Downtown Greenville, SC

January 19, 2022

Downtown Greenville, SC

January 16, 2022

 Digital Solarization

If you spent much time in a black-and-white darkroom, you probably at least experimented with the solarization process. Here's how it worked: 

  1. You printed a picture normally.
  2. You developed it, leaving it face up in the developer tray.
  3. You re-exposed the picture to light while it was in the developer tray. (This usually meant just turning on the lights for several seconds.)
  4. You let the picture continue to develop for another minute or so.
  5. You finished processing the picture in the normal way.
If the darkroom gods were kind to you, you got a nice solarized print out of this. If not, you tried again, with maybe more or less re-exposure, a lighter print to start with, or something. The process was really not very easy to control.
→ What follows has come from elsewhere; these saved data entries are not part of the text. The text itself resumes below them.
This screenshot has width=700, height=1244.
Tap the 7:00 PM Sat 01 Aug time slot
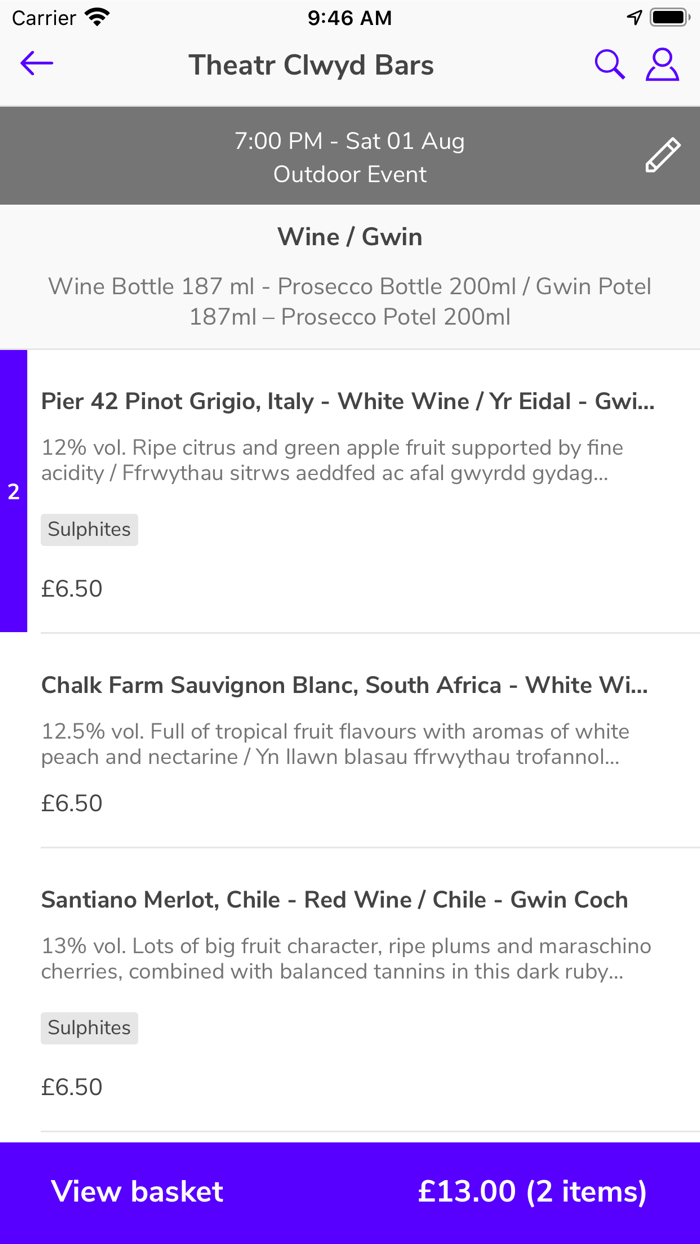349,141
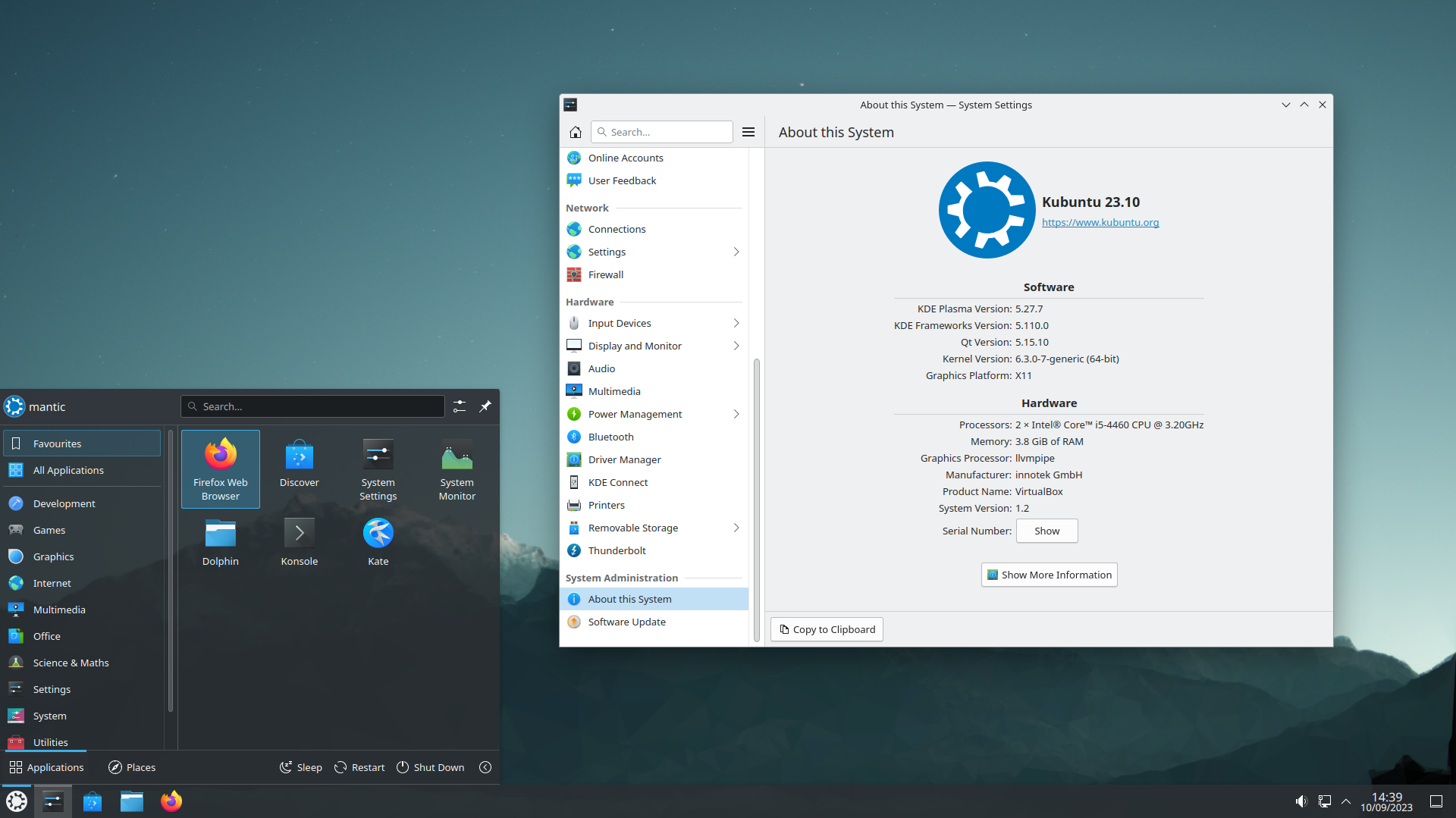Switch to the Places tab
Screen dimensions: 1456x818
132,767
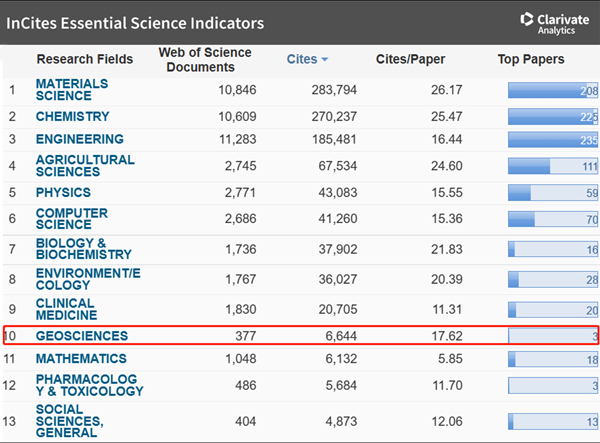Select the Geosciences highlighted row link

point(82,335)
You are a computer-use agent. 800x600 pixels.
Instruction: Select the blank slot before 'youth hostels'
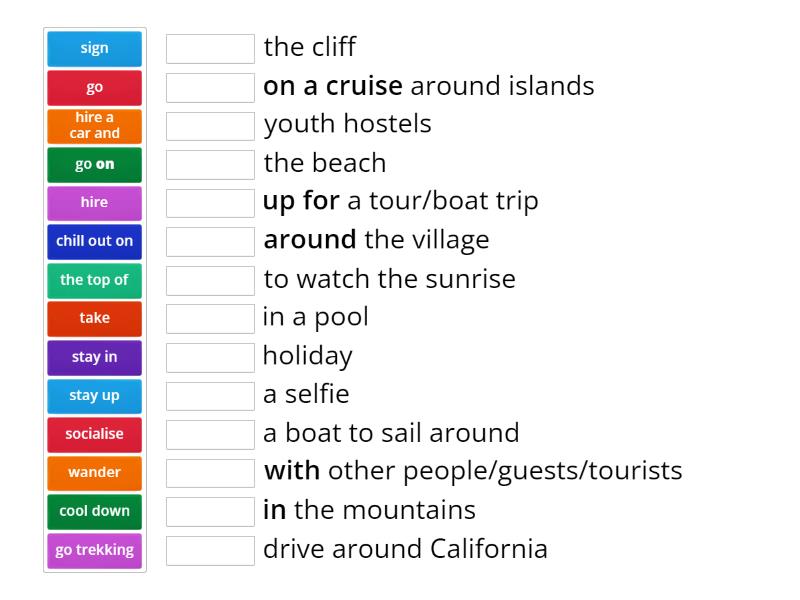pyautogui.click(x=210, y=125)
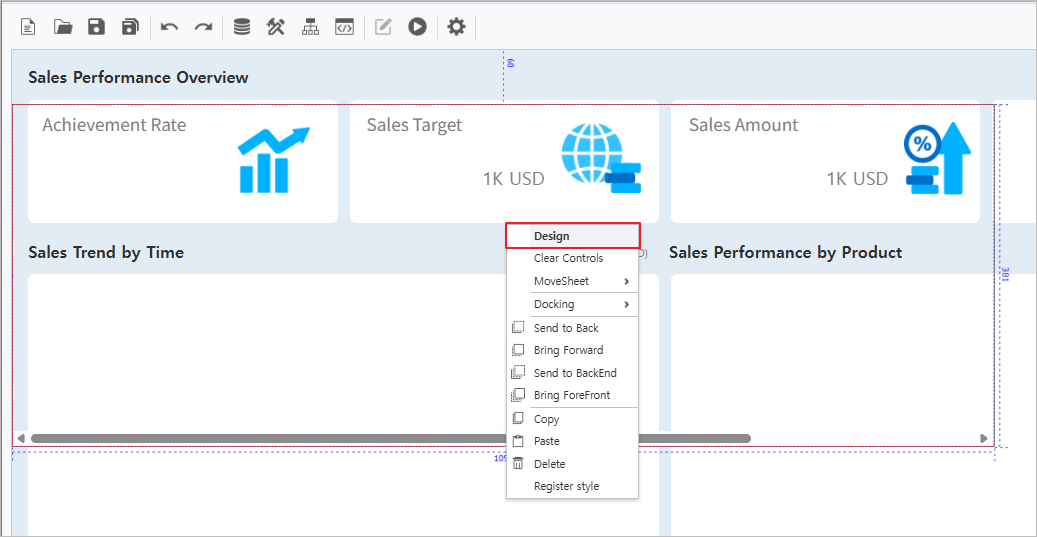Image resolution: width=1037 pixels, height=537 pixels.
Task: Open the code window toolbar icon
Action: pos(344,27)
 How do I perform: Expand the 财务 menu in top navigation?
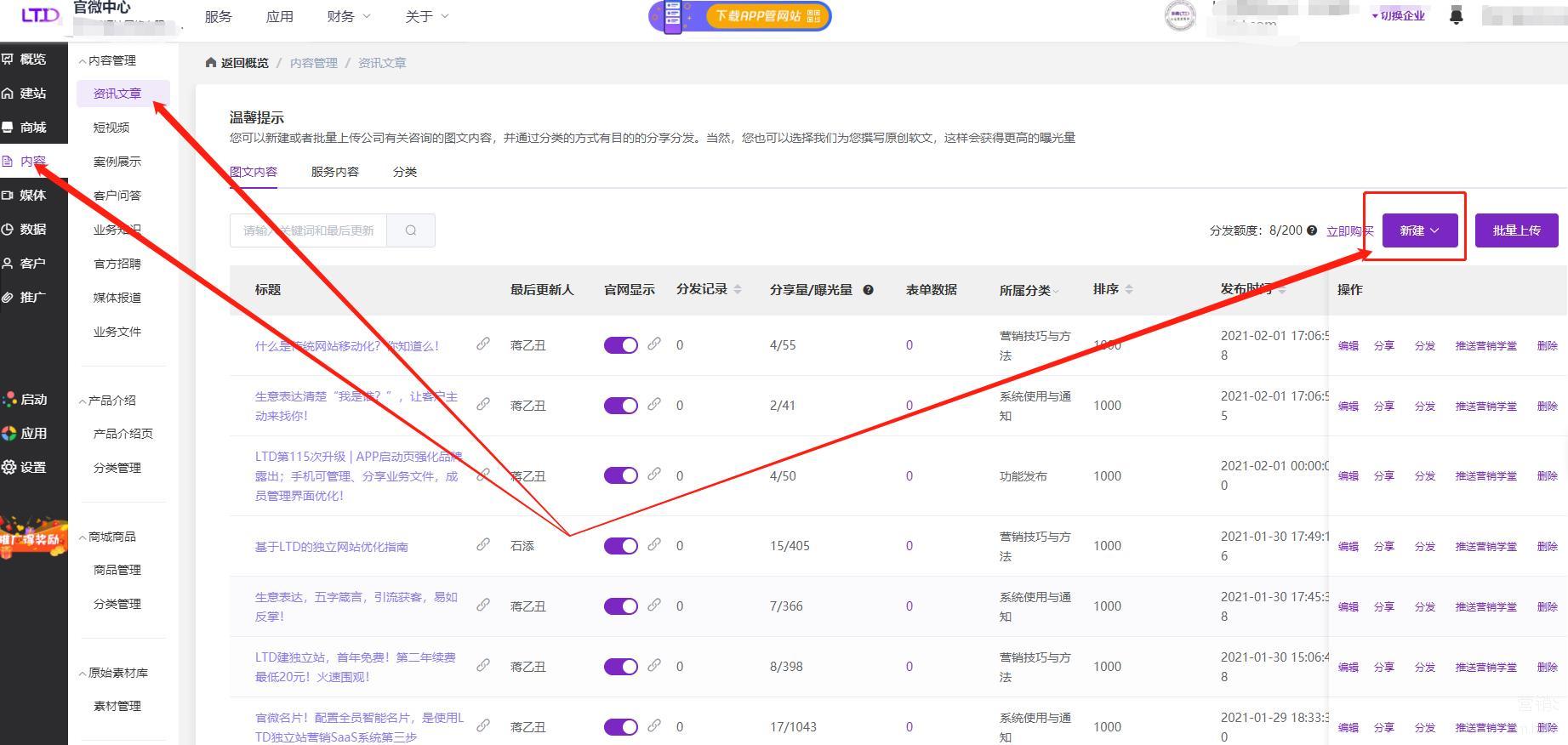point(349,16)
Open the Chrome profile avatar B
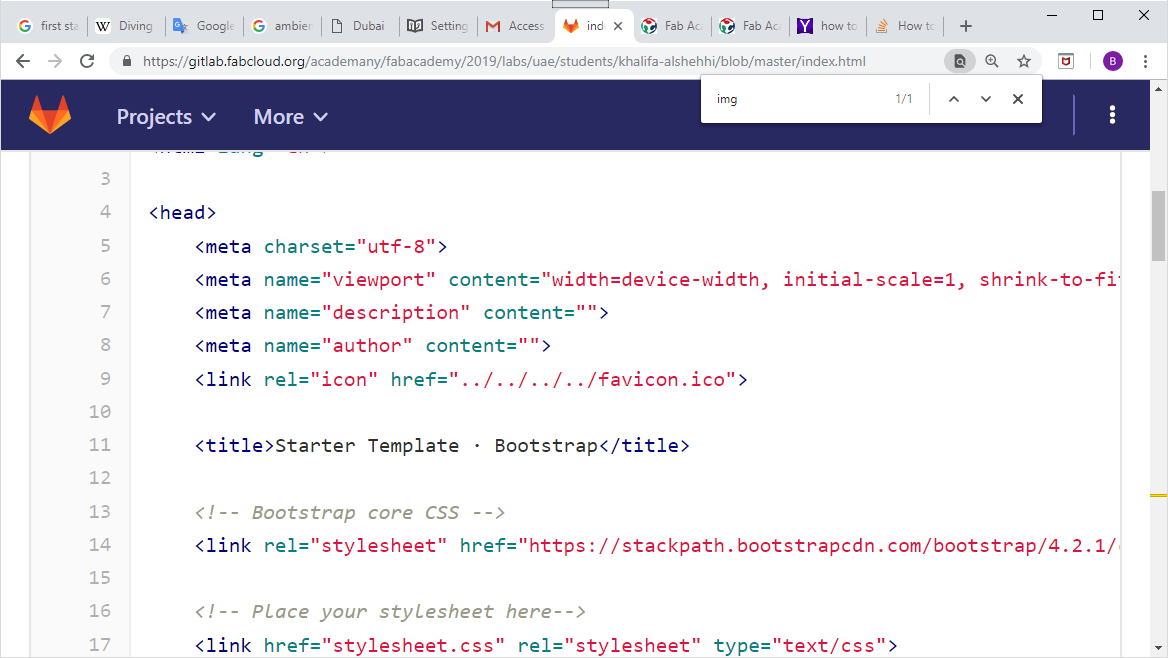 click(1112, 60)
A solarized print has two distinguishing characteristics. The first is that the dark values look pretty much normal while the light values are reversed, as in a negative. This has come to be known as the Sabattier effect. The second is that light-valued lines appear in the solarization where the original image has edges between areas of light and dark values. These are called Mackie lines.

I took a notion one day to write yet another computer program: This one to produce a solarized-looking image from a normal image. Emulating the Sabattier effect is fairly straightforward. You leave the values below middle gray alone, and you reverse the values above middle gray.

Mackie lines can be thought of as an "edges" image that comes out of the Finding Edges process. (See the Finding Edges article.) Running the Finding Edges process on the original image and then overlaying the resulting edges on the Sabattier-effect image gives convincing Mackie lines.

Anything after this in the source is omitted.